Monday, March 30, 2009

 

Only Girls Are Allowed in Jazz


By Jonathan Pacheco
It’s Chicago, 1929. The Dodgers are still in Brooklyn and Mary Pickford and Douglas Fairbanks are still married. Two almost unemployed musicians, Jerry (Jack Lemmon) and Joe (Tony Curtis), find work and money hard to come by; it doesn’t help that they bet what little money they have on race dogs that don’t come through. One evening they witness a group of mobsters whip out some Tommy Guns and mow down a row of enemies. The musicians bolt and take a gig with an all-girl jazz band on their way to Florida. In order to hide from the mob and blend in with the band, they create female alter egos, Daphne and Josephine. Trouble is, they’re smitten when they lay their eyes on the band’s vocalist, Sugar Kane (Marilyn Monroe — who can blame them?). So begins Some Like It Hot, Billy Wilder's classic that turned 50 Sunday.


Despite being half a century old, the film’s wit really is as sharp as ever. Wordplay and sexual innuendo flow through every scene and jokes are expertly expanded upon to create wonderful payoffs (“No pastry, no butter, no Sugar!”). My favorite visual gag has to be when Osgood (Joe E. Brown, divinely oblivious) first meets Daphne, offering to carry her instruments. As the elevator door closes, Osgood tries to get frisky with the object of his affection. The camera pans to the floor indicator above the elevator door, whose arrow mimics an erection — rising to a 45 degree angle, then dropping down as we then see Daphne slap Osgood for pinching her butt.

Some Like It Hot sports a particularly voluptuous Marilyn Monroe, who, if I’m not mistaken, was pregnant during the filming (Lemmon’s character puts it best: her body is “like Jell-O on springs”). There are horror stories of her behavior on set and her inability to get a scene right without literally reading her lines, but she still lights the screen up, particularly in her first few scenes. She completely owned me when she portrayed Sugar as playful, and even a little naive.

The mobster subplot, while being the catalyst for the entire story, does contain a few strands that just aren’t nearly as interesting as the rest of the movie. While it’s a nice touch to have the musicians unwittingly witness the St. Valentine’s Day Massacre, I found it hard to see the necessity in the mob rivalry between Little Bonaparte and Spats. Rather than being engrossed in the Friends of Italian Opera scenes, I instead counted the seconds until we got back to the good stuff.

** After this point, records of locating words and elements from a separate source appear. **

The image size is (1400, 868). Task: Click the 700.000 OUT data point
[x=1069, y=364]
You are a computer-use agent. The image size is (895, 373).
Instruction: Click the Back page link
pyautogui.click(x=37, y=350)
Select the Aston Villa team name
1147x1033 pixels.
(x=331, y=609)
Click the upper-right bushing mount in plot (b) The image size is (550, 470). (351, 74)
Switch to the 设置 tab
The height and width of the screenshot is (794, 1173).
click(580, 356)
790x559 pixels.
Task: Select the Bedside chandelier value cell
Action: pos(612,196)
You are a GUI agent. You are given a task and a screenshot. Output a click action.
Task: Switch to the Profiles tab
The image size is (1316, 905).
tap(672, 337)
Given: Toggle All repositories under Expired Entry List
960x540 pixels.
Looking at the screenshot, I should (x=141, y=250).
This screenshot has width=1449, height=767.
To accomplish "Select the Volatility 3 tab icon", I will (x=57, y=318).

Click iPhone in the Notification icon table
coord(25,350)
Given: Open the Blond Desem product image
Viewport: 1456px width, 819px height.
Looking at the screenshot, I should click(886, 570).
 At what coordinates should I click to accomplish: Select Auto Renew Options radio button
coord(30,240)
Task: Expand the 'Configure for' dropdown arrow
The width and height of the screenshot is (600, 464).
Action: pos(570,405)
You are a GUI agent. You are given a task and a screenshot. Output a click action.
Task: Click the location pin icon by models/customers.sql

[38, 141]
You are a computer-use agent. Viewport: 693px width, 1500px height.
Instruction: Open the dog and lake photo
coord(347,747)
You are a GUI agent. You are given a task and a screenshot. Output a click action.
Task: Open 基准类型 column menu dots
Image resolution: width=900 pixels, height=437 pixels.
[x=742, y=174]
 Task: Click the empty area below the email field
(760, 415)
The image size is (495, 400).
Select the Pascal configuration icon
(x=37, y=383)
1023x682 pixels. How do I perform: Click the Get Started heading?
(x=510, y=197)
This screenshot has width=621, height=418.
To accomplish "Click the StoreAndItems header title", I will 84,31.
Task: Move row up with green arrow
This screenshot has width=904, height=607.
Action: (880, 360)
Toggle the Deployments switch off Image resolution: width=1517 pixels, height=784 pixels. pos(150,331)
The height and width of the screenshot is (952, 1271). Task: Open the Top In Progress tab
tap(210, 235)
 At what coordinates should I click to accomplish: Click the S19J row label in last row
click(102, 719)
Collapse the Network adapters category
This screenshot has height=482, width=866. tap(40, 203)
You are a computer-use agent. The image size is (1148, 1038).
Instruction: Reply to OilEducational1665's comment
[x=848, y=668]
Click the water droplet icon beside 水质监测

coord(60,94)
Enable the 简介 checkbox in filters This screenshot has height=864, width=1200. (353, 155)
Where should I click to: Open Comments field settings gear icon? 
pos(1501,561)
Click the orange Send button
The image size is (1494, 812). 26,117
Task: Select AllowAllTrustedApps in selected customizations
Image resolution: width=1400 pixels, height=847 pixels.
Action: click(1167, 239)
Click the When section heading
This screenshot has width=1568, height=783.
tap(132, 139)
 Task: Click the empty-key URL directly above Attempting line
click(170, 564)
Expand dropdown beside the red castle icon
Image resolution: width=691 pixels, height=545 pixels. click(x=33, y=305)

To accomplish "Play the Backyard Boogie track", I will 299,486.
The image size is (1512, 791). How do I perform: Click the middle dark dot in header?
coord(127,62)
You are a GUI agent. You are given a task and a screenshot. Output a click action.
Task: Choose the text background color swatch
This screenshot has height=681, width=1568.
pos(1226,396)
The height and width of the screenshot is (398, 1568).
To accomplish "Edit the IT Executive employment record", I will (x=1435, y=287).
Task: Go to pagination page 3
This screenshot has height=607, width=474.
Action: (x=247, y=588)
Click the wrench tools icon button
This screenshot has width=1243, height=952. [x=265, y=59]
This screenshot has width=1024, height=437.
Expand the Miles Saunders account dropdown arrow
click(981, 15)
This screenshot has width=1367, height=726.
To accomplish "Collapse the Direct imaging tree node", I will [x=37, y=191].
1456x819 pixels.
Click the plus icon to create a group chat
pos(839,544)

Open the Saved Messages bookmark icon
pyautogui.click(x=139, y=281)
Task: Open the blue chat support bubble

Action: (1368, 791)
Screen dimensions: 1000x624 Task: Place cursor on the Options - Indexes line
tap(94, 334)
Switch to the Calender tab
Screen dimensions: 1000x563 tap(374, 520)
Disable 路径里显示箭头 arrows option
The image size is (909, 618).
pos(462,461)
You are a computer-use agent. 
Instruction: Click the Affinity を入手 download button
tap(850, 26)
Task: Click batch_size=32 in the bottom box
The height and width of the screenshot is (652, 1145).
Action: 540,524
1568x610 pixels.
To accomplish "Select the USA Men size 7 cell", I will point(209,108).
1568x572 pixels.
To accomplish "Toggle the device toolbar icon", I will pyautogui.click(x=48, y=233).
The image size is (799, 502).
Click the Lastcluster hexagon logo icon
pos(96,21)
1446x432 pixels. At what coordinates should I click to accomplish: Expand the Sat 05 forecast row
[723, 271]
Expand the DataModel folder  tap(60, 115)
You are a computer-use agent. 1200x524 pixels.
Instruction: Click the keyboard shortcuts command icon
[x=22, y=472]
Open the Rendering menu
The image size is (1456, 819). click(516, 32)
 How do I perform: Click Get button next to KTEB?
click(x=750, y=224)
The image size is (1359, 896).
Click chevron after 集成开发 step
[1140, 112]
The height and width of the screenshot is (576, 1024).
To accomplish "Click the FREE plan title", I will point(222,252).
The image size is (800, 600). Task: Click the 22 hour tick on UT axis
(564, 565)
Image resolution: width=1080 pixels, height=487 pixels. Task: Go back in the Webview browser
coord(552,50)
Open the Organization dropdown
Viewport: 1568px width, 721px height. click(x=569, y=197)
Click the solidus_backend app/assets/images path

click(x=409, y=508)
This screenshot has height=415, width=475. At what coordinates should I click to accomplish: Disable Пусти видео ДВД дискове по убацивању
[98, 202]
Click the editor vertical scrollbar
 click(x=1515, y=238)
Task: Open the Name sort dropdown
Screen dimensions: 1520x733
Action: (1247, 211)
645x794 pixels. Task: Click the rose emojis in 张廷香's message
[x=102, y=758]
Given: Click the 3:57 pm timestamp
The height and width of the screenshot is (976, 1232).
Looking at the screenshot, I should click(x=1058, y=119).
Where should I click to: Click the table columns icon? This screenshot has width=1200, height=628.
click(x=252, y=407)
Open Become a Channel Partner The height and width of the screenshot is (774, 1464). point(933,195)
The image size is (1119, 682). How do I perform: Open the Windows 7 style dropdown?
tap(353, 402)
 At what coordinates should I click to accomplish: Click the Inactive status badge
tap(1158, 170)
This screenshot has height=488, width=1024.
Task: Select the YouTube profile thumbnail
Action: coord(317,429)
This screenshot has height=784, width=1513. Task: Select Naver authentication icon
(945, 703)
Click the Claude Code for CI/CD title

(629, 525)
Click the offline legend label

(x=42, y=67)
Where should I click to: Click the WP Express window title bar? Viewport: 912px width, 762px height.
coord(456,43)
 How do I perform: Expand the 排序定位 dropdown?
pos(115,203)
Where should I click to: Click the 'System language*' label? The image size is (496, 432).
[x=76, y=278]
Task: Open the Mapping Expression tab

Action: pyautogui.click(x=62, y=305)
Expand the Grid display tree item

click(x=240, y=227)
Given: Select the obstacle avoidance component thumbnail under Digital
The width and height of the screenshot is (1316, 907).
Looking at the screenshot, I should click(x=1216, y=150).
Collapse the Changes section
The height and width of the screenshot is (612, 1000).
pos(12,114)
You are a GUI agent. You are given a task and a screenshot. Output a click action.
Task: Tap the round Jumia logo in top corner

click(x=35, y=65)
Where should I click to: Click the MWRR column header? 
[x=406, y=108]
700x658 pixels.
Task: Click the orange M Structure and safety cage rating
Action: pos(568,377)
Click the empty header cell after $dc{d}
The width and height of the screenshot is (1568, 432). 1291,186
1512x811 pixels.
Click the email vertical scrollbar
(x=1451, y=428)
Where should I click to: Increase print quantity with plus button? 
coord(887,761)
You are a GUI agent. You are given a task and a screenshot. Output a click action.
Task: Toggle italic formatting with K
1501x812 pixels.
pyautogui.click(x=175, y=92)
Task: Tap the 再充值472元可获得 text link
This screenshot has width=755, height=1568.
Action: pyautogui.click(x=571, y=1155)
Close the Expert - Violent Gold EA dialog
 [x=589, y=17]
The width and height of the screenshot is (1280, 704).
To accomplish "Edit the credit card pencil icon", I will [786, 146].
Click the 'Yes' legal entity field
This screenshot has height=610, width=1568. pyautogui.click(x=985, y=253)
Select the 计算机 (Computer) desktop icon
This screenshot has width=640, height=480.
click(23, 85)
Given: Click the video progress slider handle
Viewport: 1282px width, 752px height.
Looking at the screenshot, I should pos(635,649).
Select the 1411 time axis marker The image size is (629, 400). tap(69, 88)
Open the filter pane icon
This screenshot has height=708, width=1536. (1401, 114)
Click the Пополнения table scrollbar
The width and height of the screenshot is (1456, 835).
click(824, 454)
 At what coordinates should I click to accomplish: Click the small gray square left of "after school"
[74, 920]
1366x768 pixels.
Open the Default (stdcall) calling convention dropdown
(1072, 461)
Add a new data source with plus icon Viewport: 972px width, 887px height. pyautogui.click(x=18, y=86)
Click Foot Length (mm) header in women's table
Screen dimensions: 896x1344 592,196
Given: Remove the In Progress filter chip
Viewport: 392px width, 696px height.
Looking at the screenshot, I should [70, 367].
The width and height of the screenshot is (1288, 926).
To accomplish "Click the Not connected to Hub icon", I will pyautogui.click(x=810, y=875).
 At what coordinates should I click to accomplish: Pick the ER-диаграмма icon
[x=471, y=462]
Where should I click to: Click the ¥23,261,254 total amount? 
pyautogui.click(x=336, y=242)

Voted in 2000 as AFI’s greatest American comedy, it’s hard to look around and not see references to Some Like It Hot. Heck, even White Chicks had several homages, specifically to the beach scene between Sugar and Junior, Joe’s millionaire disguise. It’d been years before I saw the film again today, but it really hasn’t lost a step. It still has the ability to influence, and more importantly, it can still make me laugh out loud at the dialogue, situations, and performances (Jack Lemmon is pretty much matchless). I highly recommend that you revisit the film, especially if it’s been a while. Are there flaws? Sure, I believe so. But in the immortal words of Osgood, "Well, nobody’s perfect."